The changes are occurring at a time when many broadcast production and distribution companies are shifting from traditional, on-premise linear workflows to digital, non-linear workflows that are internet protocol (IP) or cloud based.

On the surface, this evolution seems straightforward and logical. Digital technology simplifies processes, strengthens partner relationships and is vital to ensure ongoing success. Yet, despite these clear advantages, many content producers and broadcasters are intimidated by the challenges of the task ahead.

Embracing change
There are six key ways in which television production and distribution companies can embrace the rapid change sweeping the industry and secure their digital futures. They are:

1. Understand which areas will see immediate benefits from IP
Not all areas of television production are progressing at the same pace toward having seamless IP-based workflows, so it’s important to prioritise where attention (and investments) should be made.

Recent research by the Digital Production Partnership found OTT-friendly areas, including IP distribution and live streaming, offer the most immediate business benefits for moving to an IP-based model. Other areas, such as location-based production management, should be considered for later deployment. Meanwhile, early-mover advantages can accrue in areas such as media asset management and post-production.

2. Take a holistic view of operations
Successful companies, particularly those with both linear and digital broadcast delivery, are increasingly dropping their traditional silos. They realise that success now requires co-ordination to integrate and orchestrate the entire video supply chain holistically.

Production and distribution teams must stay continuously connected to each other as well as to internal and external systems that support scheduling. This, in turn, can prevent duplication and improve communication.

3. Make data your friend
Data takes the guesswork out of video operations and promises to be a core factor in future success. Metadata that can be carried throughout the content lifecycle serves as a “single source of truth” and offers a range of valuable benefits.

These include stronger asset cataloguing, improved visibility and continuity, and better control at every point in the process. Metadata also supports robust analysis and advanced business modelling while also providing a direct performance link from content creation through to monetisation.

4. Embrace automation
Automation will continue to offer many critical advantages to all companies in the television sector. It streamlines operations, trims costs and speeds delivery.

Effective automation also minimises bottlenecks caused by human errors through managing all the tasks and formats required for output. This, in turn, allows companies to re-direct skilled staff to higher-value tasks such as new content creation, rather than being swamped with tedious, repetitive activities.

5. Check your platform
In the content business, rapid change is inevitable. In the midst of thinking about a digital transition, many companies are also faced with planning for and managing new partner, device and output requirements while at the same time figuring out how global market growth will affect their business. At the same time they must also keep up with emerging technologies, such as virtual reality and artificial intelligence, that promise to not only challenge existing media operations but enhance them.
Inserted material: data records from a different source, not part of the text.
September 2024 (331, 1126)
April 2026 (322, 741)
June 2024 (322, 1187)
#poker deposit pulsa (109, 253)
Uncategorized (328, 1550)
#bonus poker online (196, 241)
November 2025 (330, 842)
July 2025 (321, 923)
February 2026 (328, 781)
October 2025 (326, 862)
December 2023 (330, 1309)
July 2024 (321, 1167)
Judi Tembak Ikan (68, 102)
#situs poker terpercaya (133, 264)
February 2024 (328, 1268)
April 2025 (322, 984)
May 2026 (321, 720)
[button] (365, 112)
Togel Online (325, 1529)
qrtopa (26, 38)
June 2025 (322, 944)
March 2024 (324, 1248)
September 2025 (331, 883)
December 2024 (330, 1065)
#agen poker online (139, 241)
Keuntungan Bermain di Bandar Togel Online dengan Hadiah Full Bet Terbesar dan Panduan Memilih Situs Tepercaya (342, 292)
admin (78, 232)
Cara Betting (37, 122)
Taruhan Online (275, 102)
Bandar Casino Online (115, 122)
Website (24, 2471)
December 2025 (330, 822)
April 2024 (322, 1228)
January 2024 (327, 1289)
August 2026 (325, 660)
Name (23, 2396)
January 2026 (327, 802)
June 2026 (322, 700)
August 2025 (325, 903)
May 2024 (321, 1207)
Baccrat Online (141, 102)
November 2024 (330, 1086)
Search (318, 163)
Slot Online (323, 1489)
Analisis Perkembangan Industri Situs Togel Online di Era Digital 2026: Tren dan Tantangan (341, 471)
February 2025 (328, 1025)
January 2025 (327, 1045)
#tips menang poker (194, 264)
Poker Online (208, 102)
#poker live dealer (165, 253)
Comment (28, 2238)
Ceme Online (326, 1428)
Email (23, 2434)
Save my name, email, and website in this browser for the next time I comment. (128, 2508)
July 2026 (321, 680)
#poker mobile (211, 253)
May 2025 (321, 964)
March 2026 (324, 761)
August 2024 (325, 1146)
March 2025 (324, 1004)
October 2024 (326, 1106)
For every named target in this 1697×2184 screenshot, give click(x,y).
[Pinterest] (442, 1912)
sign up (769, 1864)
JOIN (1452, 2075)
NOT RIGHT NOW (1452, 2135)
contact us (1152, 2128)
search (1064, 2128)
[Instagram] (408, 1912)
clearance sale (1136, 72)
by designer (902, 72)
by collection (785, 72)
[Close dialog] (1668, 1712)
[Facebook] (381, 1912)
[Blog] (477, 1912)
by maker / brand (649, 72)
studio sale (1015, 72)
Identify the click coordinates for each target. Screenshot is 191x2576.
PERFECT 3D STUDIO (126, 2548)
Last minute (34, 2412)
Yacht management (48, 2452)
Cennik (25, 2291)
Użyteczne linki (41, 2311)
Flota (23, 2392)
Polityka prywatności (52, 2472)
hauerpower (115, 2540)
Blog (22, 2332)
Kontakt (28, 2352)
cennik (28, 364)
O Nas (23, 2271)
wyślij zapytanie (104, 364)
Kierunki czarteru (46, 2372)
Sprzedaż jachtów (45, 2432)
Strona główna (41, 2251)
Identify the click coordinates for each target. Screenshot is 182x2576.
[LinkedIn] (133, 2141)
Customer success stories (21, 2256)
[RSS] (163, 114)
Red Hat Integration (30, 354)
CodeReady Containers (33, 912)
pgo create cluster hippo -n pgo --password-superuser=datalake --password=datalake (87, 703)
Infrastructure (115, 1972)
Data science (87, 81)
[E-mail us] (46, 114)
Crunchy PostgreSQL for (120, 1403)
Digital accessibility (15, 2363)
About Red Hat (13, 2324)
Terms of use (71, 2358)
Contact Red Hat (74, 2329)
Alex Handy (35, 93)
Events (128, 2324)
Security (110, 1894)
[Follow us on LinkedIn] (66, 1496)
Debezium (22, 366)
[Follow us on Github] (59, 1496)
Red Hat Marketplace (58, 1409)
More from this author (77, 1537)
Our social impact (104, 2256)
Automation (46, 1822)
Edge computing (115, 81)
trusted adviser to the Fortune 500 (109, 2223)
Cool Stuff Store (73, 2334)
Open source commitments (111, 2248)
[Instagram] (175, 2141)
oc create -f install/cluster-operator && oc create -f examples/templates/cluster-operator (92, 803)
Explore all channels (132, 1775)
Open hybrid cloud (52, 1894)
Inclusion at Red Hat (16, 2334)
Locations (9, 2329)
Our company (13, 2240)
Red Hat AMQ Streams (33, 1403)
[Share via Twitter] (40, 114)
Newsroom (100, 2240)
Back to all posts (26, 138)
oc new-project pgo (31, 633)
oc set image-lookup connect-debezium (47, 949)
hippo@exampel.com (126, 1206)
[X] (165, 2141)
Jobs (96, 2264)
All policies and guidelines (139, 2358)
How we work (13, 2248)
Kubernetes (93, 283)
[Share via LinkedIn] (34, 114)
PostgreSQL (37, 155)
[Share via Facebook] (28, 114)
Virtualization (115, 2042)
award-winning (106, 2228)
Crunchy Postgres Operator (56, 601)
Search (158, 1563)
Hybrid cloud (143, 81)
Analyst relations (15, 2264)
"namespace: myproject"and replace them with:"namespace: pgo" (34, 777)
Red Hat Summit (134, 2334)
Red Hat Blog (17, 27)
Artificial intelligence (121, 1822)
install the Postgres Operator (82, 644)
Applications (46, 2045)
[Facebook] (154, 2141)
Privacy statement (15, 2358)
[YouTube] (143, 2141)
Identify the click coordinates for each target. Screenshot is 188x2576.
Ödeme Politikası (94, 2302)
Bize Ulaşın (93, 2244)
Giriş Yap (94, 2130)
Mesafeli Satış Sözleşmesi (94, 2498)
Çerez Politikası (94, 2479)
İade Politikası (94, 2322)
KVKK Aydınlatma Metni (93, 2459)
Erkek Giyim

This is where media logistics platforms can help. Deployed on-premise, in the cloud or in a hybrid configuration, they can help producers and broadcasters readily scale their operations and strategically drive future business expansion. Also, modern micro-services architectures can help current systems adapt to new developments such as codecs or DRM types.

6. Don’t stop thinking about tomorrow
Planning a linear-to-digital transition is the perfect time for content producers and broadcasters to take charge of their digital futures. This future can be supported by a media logistics platform that has the capacity to both handle legacy systems and introduce or replace them with new systems to improve productivity over time.

As a result, companies can change and customise workflows to better support client requirements. They can also configure new functionality and adjust product offerings as market conditions and end-user demands change. All this can be achieved without the need to bring back original vendors to make changes or modifications to legacy systems. This, in turn, avoids downtime and unexpected costs.

In the television production industry, the only constant is change. By following these six steps, companies can ensure they are ready for that change and can turn it into an advantage.